Werkstattberichte

11. Februar 2014

Interview mit Pnina Feiler

Die Lebensgeschichte der »kommunistischen Krankenschwester« im Videoarchiv

Pnina Feiler war 15 Jahre alt, als sie im September 1938 gemeinsam mit ihrer Mutter aus dem polnischen Lodz nach Palästina auswanderte. Dank der Unterstützung durch den zionistischen Onkel Albert Epsztajn war es ihnen möglich, Europa zu verlassen und so dem Holocaust zu entrinnen.
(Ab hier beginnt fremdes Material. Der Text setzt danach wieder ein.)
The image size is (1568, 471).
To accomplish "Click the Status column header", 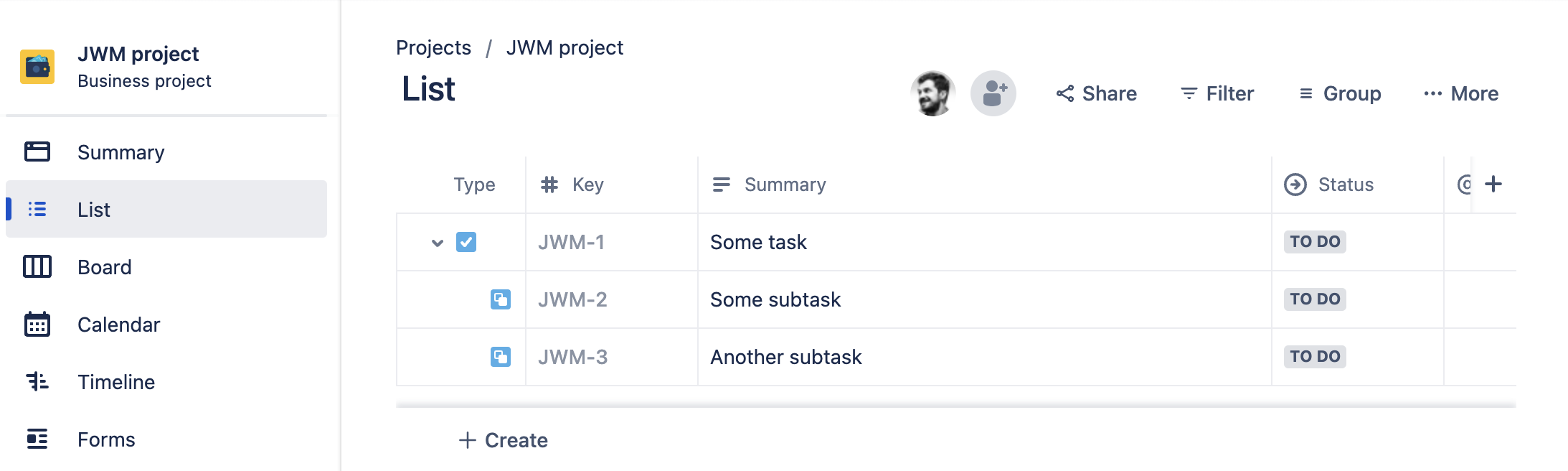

Pnina Feiler kam 1923 zur Welt. Ihr Vater, ein Hebräischlehrer, starb, als sie zwei Jahre alt war. Die Mutter arbeitete im Textilgeschäft der Großeltern, die eine große Rolle bei der Erziehung von Pnina Feiler einnahmen. 1935 wurde ihr älterer Bruder David bei einer illegalen kommunistischen Versammlung verhaftet. Die einzige Möglichkeit, der Haftstrafe zu entgehen, war seine Auswanderung nach Palästina. Pnina Feiler und ihre Mutter folgten drei Jahre später. Sofort begann sie mit dem Erlernen der hebräischen Sprache und besuchte ein Gymnasium. Bei Veranstaltungen der kommunistischen Parteijugend lernte sie Rolf Elieser Feiler kennen, den sie 1946 heiratete. Doch zunächst ging sie nach Beirut, wo sie ein Medizinstudium aufnahm, das sie jedoch aufgrund des sich abzeichnenden Israelischen Unabhängigkeitskrieges aufgeben musste. In Tel Aviv versorgte sie als Krankenschwester die verwundeten Soldaten, was ihre politische Haltung prägte: Sie betätigte sich in der Linken und arbeitete auch nach ihrer Pensionierung als Freiwillige in den palästinensischen Autonomiegebieten, um medizinische Hilfe zu geben. Zum Zeitpunkt des Interviews war sie neunzig Jahre alt.

Pnina Feiler (01175/sdje/0067). Stiftung Denkmal für die ermordeten Juden Europas, 15. November 2013 (Yad Hana). Durchführung: Lennart Bohne, Daniel Baranowski und Daniel Hübner. Transkription und Bearbeitung: Lennart Bohne.